英語を話せないのは誰のせい?
「中高6年間英語を勉強してきたがペラペラにならなかった」
最近、いや長いこと聞いてきたセリフである。
ただこの定型文に、私は甚だ疑問がある。
もちろんその人がペラペラであるかどうかとういう点に関してではない。
きっとペラペラではないのだろうと彼、彼女らを信じている。
私が疑問を持っている点は「果たして学校教育とはどこまでの責任を持つのであろうか」という点だ。
戦後の日本教育は「平等」を起点として出発している。
職業の貴賎なく、すべての身分の子供を分け隔てなく教育する。
これは日本の高い識字率を見ても、ある程度は成功しているように思われる。
そしてその様々な身分から成る子供達は、彼らが成せることもまた様々である。
数学に活路を見出すものもいれば、英語を極めたいと思うものもいるだろう。
その意味では学校というのはある意味、物事の入り口を提供しているのではなかろうか。
「学校で習った数学なんて実生活では意味がなかった。だから意味がない」
こう言ってしまうことは簡単だが、現に今現在数学者や技術者など数学で食べている人はいる。これは英語や古典にも当てはまることではなかろうか。
学校で習ったことの全てを活かしながら生計を立てることのできる君子はそう多くなかろう。人にはそれぞれ向き不向き、得意不得意があるからだ。
それならばせめてその自分に何が合っていて、何が合っていないかの大まかな指標をくれた学校というのはある程度評価に値するのではないか。
つまり学校というのはその生徒のこれからの学びに助走をつけてやる程度のものではないか。
「6年間も学校で英語を学んでもペラペラにならなかった」
確かにその過ぎ去った月日を思い、肩を落とすのも無理はない。
6年というのは大層な時間だ。
ただいまひとつ考えてもらいたいのは、本当に6年間勉強をしていたのかということだ。
授業を受けていた=勉強していたではない。
なんとなく自分が教育によってペラペラにしてもらえると思っていてるのは傲慢である。
授業といっても週に数時間、6年続けたとしても高が知れている。
学校には時間制限がある。
学校以外での時間の使い方が全てを分けるのではなかろうか。
さあ俺を話せるようにしてみろという態度では成長しないのではないか。
日本人は軽率に国家という言葉を用いる傾向があるように思われる。
国家という大仰な主語を持ち出して批判をしている人はある意味それを批判しながらそれに依存しているという自己矛盾に陥っているのではないか。
結局は個人の器量によるものであろう。
国家のせいだと非難し喚いている人はその国家の持つ日本的な要素を忌み嫌っているのに、彼らは個人主義とは程遠いいわゆる日本人気質そのものであるのをお見受けするが卑しくも同情の念を隠しきれない。

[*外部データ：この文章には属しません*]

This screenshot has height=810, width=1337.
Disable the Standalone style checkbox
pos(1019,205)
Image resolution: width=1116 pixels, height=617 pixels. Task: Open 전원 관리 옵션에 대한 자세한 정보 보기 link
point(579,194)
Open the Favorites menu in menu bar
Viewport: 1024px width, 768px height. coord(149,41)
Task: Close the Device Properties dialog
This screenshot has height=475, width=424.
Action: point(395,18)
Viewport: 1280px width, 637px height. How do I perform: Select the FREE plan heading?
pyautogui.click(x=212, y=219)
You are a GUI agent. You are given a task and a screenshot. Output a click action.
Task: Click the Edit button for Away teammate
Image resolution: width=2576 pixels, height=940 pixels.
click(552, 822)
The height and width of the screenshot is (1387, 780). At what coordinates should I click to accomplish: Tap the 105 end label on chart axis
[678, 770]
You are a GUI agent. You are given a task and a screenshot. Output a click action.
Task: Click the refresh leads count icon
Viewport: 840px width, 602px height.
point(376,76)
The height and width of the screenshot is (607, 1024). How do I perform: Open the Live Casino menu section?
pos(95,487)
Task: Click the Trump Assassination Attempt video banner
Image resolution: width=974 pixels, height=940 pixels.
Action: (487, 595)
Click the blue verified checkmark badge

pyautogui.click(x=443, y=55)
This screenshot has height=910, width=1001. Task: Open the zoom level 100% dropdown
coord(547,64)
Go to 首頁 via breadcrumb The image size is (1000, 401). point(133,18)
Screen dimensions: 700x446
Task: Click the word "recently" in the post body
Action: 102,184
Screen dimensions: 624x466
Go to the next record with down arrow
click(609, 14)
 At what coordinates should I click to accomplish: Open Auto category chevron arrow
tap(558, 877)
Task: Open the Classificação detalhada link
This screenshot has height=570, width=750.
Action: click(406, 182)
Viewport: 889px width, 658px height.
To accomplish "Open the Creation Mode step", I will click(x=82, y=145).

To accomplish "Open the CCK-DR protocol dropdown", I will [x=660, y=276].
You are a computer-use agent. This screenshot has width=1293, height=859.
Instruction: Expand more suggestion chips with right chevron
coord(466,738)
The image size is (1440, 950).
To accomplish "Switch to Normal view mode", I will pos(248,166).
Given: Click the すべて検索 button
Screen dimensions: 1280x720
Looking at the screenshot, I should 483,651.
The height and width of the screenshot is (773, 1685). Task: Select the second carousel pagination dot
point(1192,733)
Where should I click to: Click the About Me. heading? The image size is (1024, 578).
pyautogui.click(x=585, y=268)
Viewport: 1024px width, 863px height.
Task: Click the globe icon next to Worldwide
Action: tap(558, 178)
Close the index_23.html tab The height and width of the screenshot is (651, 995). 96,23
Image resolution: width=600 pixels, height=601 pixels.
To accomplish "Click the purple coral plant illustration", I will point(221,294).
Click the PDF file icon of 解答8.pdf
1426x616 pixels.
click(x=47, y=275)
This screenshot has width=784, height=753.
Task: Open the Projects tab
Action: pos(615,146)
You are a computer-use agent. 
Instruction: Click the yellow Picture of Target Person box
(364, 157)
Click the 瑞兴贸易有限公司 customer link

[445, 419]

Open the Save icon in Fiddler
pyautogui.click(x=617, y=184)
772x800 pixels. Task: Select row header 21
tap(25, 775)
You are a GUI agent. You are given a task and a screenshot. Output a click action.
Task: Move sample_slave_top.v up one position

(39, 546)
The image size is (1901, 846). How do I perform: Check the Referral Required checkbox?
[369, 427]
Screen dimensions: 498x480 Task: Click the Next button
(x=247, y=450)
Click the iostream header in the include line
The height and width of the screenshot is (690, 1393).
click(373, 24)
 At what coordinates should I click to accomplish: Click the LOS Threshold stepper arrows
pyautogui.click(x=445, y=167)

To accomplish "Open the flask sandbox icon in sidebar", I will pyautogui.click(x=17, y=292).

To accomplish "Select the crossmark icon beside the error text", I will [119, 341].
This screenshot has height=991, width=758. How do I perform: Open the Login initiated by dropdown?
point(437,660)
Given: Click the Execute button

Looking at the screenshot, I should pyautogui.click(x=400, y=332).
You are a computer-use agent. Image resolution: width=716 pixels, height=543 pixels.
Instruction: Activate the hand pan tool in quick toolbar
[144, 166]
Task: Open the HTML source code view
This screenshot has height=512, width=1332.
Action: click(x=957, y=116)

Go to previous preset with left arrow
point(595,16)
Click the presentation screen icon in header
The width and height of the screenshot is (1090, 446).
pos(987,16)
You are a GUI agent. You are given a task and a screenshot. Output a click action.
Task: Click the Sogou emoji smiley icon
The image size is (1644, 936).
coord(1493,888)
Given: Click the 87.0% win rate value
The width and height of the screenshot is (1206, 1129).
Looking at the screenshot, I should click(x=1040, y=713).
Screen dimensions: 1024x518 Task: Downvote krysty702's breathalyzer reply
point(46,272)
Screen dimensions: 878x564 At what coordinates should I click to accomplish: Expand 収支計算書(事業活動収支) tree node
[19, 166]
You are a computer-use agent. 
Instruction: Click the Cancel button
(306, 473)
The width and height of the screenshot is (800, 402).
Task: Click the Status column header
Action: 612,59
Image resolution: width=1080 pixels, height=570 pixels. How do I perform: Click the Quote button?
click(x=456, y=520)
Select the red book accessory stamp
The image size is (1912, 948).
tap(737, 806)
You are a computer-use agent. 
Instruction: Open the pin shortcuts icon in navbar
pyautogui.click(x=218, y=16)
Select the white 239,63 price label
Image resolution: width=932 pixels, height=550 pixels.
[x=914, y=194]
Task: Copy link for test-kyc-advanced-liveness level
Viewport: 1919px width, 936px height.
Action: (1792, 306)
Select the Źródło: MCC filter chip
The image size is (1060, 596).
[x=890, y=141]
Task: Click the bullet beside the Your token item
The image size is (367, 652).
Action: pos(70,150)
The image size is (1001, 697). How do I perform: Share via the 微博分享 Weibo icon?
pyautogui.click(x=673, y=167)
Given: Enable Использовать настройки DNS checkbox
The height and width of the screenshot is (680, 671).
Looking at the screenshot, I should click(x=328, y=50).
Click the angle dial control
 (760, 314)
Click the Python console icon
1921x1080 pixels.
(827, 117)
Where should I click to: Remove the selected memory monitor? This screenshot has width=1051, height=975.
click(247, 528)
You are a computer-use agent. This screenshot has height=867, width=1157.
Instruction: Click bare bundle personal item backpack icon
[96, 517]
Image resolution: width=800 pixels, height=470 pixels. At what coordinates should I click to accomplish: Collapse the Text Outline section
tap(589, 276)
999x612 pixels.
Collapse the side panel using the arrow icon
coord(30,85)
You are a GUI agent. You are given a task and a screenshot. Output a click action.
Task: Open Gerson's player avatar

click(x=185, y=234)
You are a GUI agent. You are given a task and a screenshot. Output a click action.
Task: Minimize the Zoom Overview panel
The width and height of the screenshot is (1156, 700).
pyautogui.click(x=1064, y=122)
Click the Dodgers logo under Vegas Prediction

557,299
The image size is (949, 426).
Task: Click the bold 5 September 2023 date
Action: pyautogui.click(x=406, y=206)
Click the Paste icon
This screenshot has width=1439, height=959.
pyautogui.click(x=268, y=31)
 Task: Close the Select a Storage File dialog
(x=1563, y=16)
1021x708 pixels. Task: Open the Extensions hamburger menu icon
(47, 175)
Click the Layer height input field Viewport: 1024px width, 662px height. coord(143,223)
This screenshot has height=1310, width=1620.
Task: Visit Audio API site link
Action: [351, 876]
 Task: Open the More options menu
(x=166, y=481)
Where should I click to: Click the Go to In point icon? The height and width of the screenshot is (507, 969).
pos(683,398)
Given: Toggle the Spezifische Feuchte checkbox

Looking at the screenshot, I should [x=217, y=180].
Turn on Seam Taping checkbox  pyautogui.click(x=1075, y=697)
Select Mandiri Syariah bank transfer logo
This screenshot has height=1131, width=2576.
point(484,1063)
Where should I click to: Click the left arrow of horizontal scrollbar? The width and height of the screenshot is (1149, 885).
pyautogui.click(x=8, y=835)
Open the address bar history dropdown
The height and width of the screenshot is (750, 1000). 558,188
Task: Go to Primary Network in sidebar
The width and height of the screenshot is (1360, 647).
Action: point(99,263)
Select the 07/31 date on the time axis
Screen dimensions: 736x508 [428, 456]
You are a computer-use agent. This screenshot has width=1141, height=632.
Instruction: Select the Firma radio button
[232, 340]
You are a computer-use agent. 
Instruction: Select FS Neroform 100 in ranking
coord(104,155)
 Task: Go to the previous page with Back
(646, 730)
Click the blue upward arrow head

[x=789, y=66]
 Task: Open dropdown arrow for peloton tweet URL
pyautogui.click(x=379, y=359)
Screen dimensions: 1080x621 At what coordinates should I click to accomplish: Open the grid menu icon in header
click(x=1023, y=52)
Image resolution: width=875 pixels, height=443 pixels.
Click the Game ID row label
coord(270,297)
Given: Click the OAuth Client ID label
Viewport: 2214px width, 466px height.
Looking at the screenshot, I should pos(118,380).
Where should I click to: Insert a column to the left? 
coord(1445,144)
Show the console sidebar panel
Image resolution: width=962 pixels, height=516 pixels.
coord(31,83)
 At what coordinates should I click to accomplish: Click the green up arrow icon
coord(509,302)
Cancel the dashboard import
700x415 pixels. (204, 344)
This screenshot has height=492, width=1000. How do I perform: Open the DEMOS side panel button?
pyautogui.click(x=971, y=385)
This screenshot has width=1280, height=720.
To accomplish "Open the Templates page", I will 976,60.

そしてまた社会人になってから学ぶことを続けないのも問題ではないかと思われる。
英語とはナマモノのようだ。
常に水をやらねばならぬ。
学校教育を批判するという外に向けたエネルギーを、今まで受けた学校教育を活かしこれからどのように自分を高めていくかというような内側に向けてみてはどうだろうか。
また、学校教育は文法ばかりなのがいけないという人もいる。
しかし文法なしに英語を駆使しようとするのは、土台なく家を立てようとするのと同じであるとお見受けする。
ピアノを弾くことに例えると、文法とは楽譜のようなものである。
絶対音感のない大人が「某は理論など小賢しい真似はせん。耳とセンスのみによって習得したいのである」などとのたまい、ピアノの前で云々と唸っていたら滑稽ではなかろうか。
文法書は凡人に対する攻略本である。
これを使わない手はない。
世の中で確立された方法にはある程度の理がある。
それにはその道の専門家が相応の時間をかけ試行錯誤を繰り返し作り上げたものである。
しかし人はいとも簡単に「この教育方法は完全に間違っておる。英語教育に必要なのはセンスだ、シャイにならない心持ちだ」と憤慨する。
医者にああしなさいこうしなさいと言われれば「へエ、わかりやした」とふた返事で答える大人が、なぜ教育に話題が移るとこうも自説を信じて疑わないのであろうか。
また何よりも英字を解すことは日本の発展い大いに貢献してきた
英語に次ぎ日本語という言語で読める書籍は多いという
それにより人々の貴賎に関わらず日本語を解する庶民までもが英米、果ては世界の教養に通じることができた。
このように英語で教育を受けてきた貴族のみならず、一般庶民までもが教養に精通していたことは日本国の発展に少なからず寄与してきたといえよう。
和訳過多は日本人の英会話には害があったかも知れぬが、日本の近代文学、国力、教養の成立に多大な意味をなしたのではないか。
古きを温め新しきを知る。
英語ペラペラを目指していたのが、人間としてペラペラびならぬよう気をつけたいものだ。